* Listed records
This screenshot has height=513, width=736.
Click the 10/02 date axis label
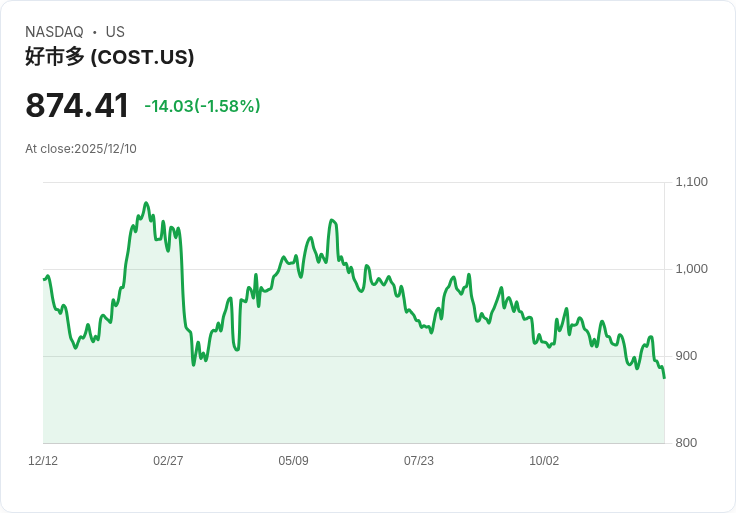click(x=544, y=460)
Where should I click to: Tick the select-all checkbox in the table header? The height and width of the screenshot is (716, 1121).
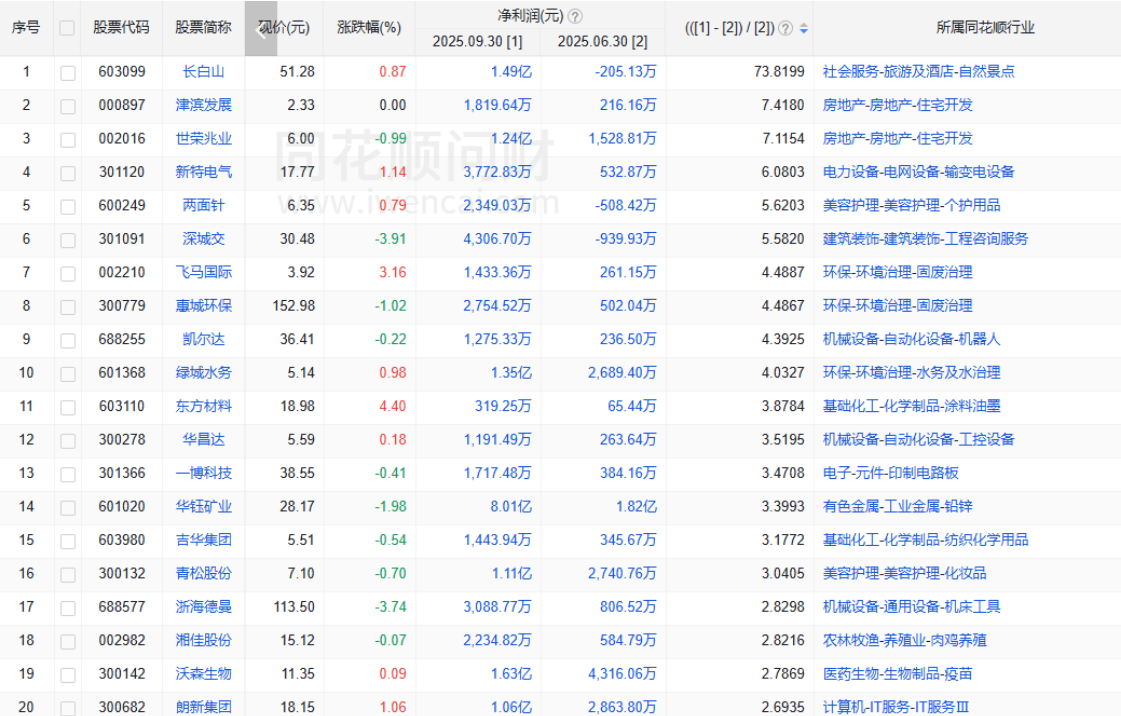pos(67,28)
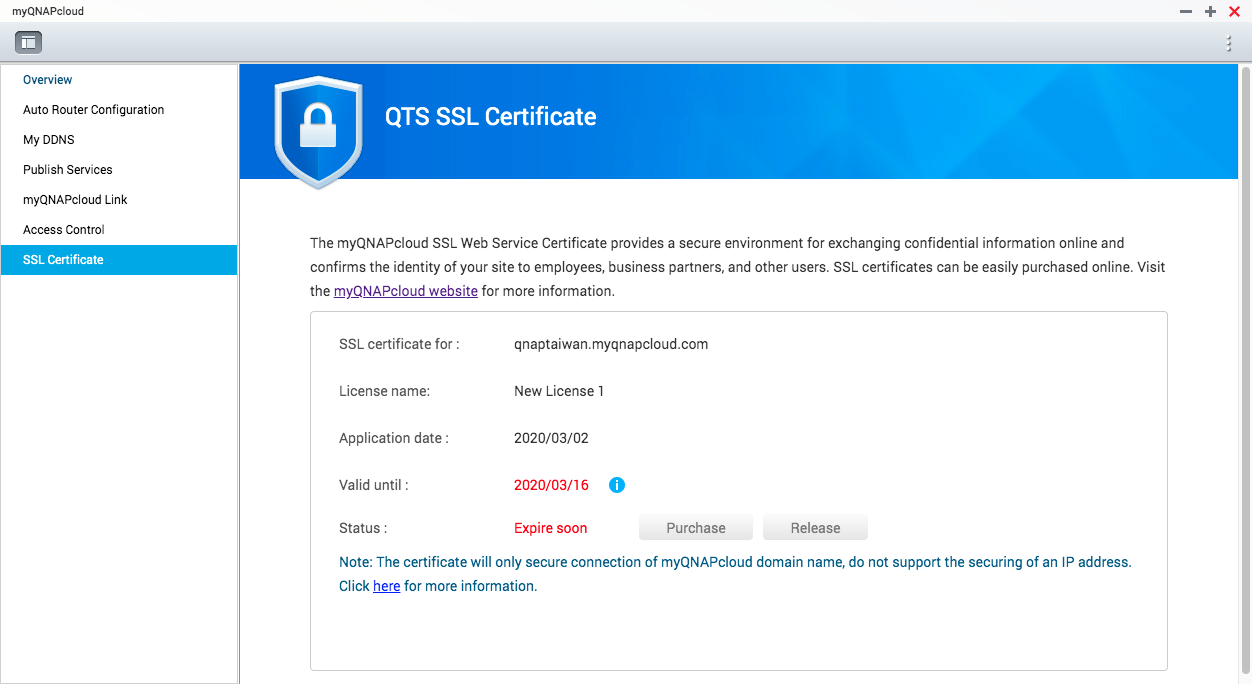Open Access Control settings
Viewport: 1252px width, 684px height.
point(64,230)
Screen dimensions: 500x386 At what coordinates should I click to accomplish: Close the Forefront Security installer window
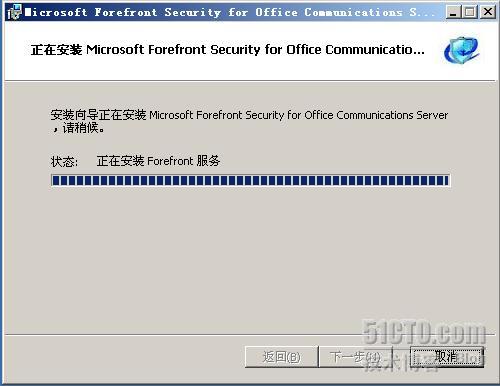tap(488, 12)
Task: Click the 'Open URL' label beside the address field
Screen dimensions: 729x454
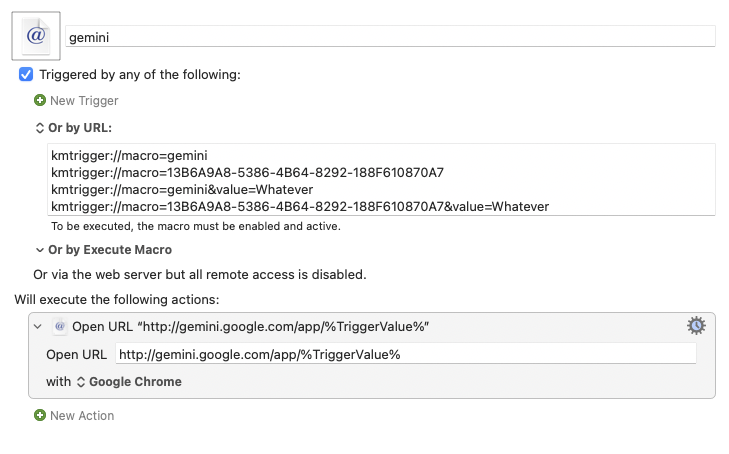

* What needs to be done
Nothing but the pictures may be dropped; output the records above exactly.

* Final answer
This screenshot has height=513, width=736.
Click the 10/02 date axis label
click(x=544, y=460)
Where should I click to: Tick the select-all checkbox in the table header? The height and width of the screenshot is (716, 1121).
pos(67,28)
Open Access Control settings
Viewport: 1252px width, 684px height.
point(64,230)
Screen dimensions: 500x386 At what coordinates should I click to accomplish: Close the Forefront Security installer window
tap(488, 12)
Task: Click the 'Open URL' label beside the address field
Screen dimensions: 729x454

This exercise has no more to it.